Christina Theodoris, MD, PhD is an Assistant Investigator at Gladstone Institutes and University of California, San Francisco (UCSF). In her undergraduate research at the California Institute of Technology, she worked in the Eric Davidson Lab studying gene regulatory networks in early development (Smith, Theodoris, and Davidson, Science 2007).
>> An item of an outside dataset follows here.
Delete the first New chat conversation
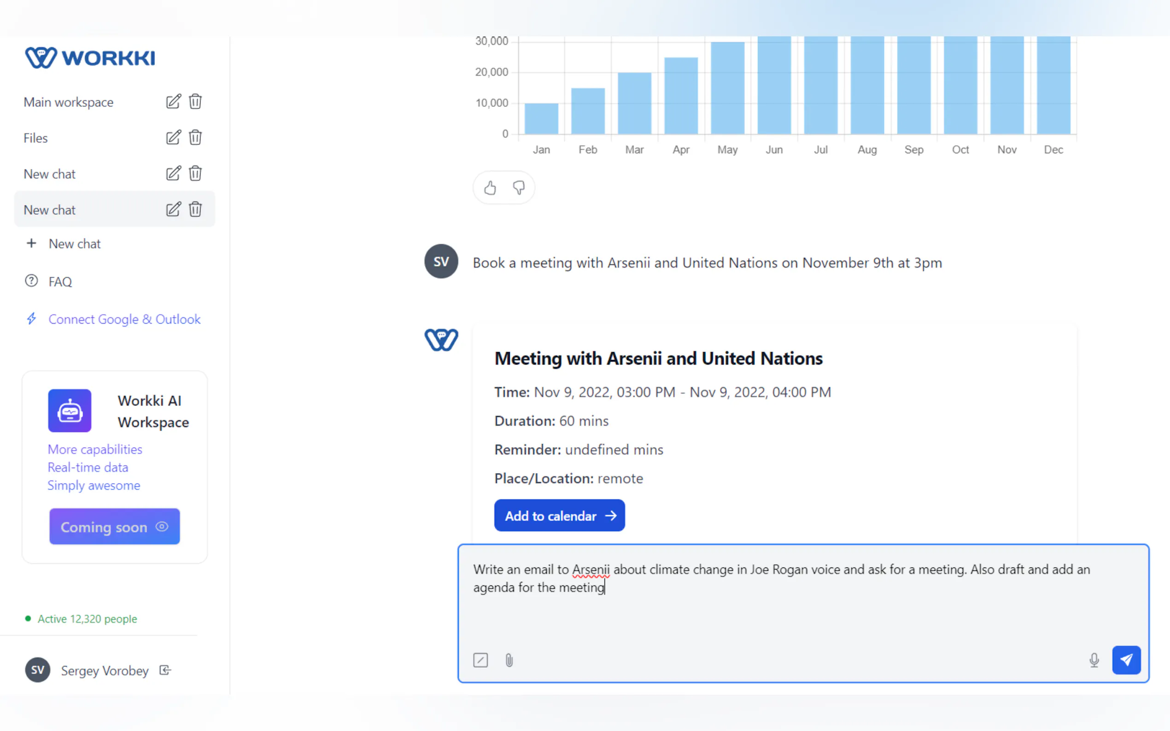The image size is (1170, 731). pyautogui.click(x=195, y=173)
In her MD/PhD research at UCSF, she developed an innovative network-based approach to therapeutic design leveraging machine learning and iPS cell disease modeling, which ultimately discovered a candidate therapy for cardiac valve disease, currently under further development toward clinical trial (Theodoris et al, Cell 2015, JCI 2017, Science 2021).
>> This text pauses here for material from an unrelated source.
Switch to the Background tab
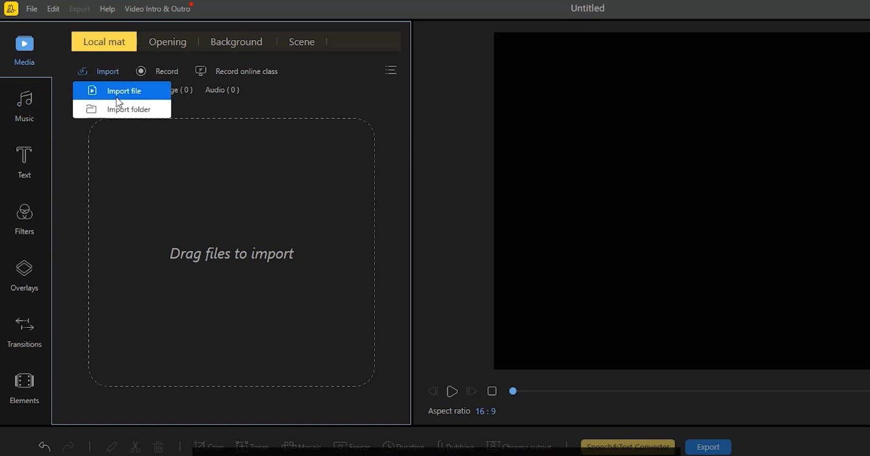The width and height of the screenshot is (870, 456). [x=236, y=42]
As a postdoctoral fellow at the Broad Institute of MIT and Harvard and Dana-Farber Cancer Institute, she developed a pioneering foundational AI model, Geneformer, on a large-scale corpus of human single-cell transcriptomes (initially ~30 million in 2021, now >100 million) to enable context-specific predictions in gene network biology through transfer learning (Theodoris* et al, Nature 2023; *co-corresponding). She designed an in silico perturbation strategy using Geneformer that discovered a novel regulator in cardiomyocytes and candidate therapeutic targets for cardiomyopathy, which were experimentally verified to impact contractility of cardiac microtissues in an iPS cell model of the disease.

Dr. Theodoris has been recognized with honors including the NIH Director’s Early Independence Award (DP5), Searle Scholars Award, and Burroughs Wellcome Career Awards for Medical Scientists. She also completed her combined residency in Pediatrics-Medical Genetics at Boston Children’s Hospital and established an integrated Pediatric Cardiovascular Genetics clinic at UCSF where she cares for children with genetic cardiovascular disease.

Now at Gladstone and UCSF, the Theodoris Lab develops AI models that leverage the unprecedented volume of transcriptomic and epigenomic data now available to gain a fundamental understanding of network dynamics that can be democratized to a vast array of downstream applications, accelerating the discovery of network-correcting therapies for human disease.